Richard Hogan: A new school can be a tough transition

"It can be daunting for a child to move from the familiar comfort of their primary school into the big unknown world of secondary school. They will be surrounded by difference."
Richard Hogan: A new school can be a tough transition

Pic: iStock

It’s hard to believe after the washout we have had that summer is all over. 

Summer has come and gone. Leaves are falling, days are noticeably shorter, which means only one thing: Back to school. 

Next Monday, thousands of students will commence another academic year. 

For a lot of parents, it comes as relief. The structure will help their children to get off the screens and back into a healthier routine. 

Other parents will be managing their children’s transition from primary school to secondary school. I am one such parent. 

My eldest daughter is making the big move. I have been writing about this transition for many years, outlining key tips and ideas on how to better support this time in your child’s life. 

It is interesting, to me, to live the theory and tips I have been suggesting.
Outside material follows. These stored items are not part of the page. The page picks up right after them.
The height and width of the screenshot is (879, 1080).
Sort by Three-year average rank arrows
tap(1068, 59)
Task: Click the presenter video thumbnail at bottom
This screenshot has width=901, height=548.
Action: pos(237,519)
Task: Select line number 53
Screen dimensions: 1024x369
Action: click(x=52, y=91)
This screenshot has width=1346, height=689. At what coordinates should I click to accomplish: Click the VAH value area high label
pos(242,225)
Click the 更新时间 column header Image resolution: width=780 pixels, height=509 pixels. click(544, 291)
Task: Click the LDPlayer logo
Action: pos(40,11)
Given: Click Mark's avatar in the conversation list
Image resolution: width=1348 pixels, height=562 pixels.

Seeing, firsthand, if they hold up, is the best research I could ever do.

It can be daunting for a child to move from the familiar comfort of their primary school into the big unknown world of secondary school. They will be surrounded by difference. 

They will hear and experience more adult themes over the course of these next few years. And they will become adults, by the end of this journey. 

I have been telling parents to try to help their child have as many friends as possible. 

Children often get caught with a very small network of friends, and if a rupture occurs, which it so easily can, they can be left without any friend.

So, a wider network of friends is crucial to help your child to avoid relying on one person for security. 

I have seen it so much in my clinic: A beautiful child sitting in front of me, devastated because the one friend they had has rejected them for new friends, halfway through the new school year.

They are left isolated and alone, desperately scrambling to join a new friendship group. That can cause all sorts of suffering. 

If your child is in sixth class this year, try to get them into a sport or hobby that will introduce them to new people. 

Last year, my daughter started hockey, and many of the girls she met there are now going to be in her new school. 

I was talking to my daughter about the year ahead and she said she couldn’t wait to start secondary school, because all of these new friends will be there. Theory in practice.

Richard Hogan. Pic: Moya Nolan
Richard Hogan. Pic: Moya Nolan

Talk to your child about some of the things they will encounter. If a child arrives into secondary school cossetted from the world and how teenagers can be, they will collapse the minute someone says something hurtful to them.

I talk to my children about why people say mean things. If you get in there early and help them to see that hurtful words have no power if you don’t believe them, it can really protect them.

It is when children align with the negative words of others that they really hurt and that can cause a life-long scar. 

I explain by asking, ‘Why do you think someone would make a comment on your appearance or say something nasty to you? Do you think they are happy people? Would a confident person say something really mean to you or is that an insecure person, who wants you to feel like they feel? And if someone is trying to put you down because they feel bad about themselves, should you listen to them and allow them to succeed?’ 

Being targeted by someone is one of the most unsettling experiences of our formation.

But, if we better equip our children to critically evaluate the actions of others, we will immunise them against those hurtful words.

My daughter told me one evening that a girl was continuously saying mean things to her. I told her that it was a great learning moment, and that there will always be people who say mean things to you, but it is how you react to them that makes the difference.

I asked her if she believed what she was saying, and she told me she didn’t. Well, then, I said, they are just the words of someone you don’t like. Smiling, off she went. 

A couple of weeks later, she was waiting at the door for me when I came home. 

She excitedly described helping a girl who was being bullied in school that day; she told me she saw a girl crying in the yard and when she asked her what was wrong, the girl told her a boy called her a whale.

My daughter asked her, ‘Do you believe him that you are a whale?’ The girl said no. 

‘So, why are you upset, if it is just words from a silly boy who is trying to hurt you?’ The girl instantly cheered up and said, ‘Thanks Hannah, you’d make a great therapist’.

We have to arm our children with skills to cope with what they are likely to encounter as they go through school. I meet so many children who internalise the negative comments they have heard, they believe that the person said those terrible things because they saw it in them.

That type of thinking can last a lifetime. My work is to try to untangle that internalised prejudice and help them to see that those words were not a comment on something about them but about the person who said them. 

Now, if you teach your child that, they will be powerful.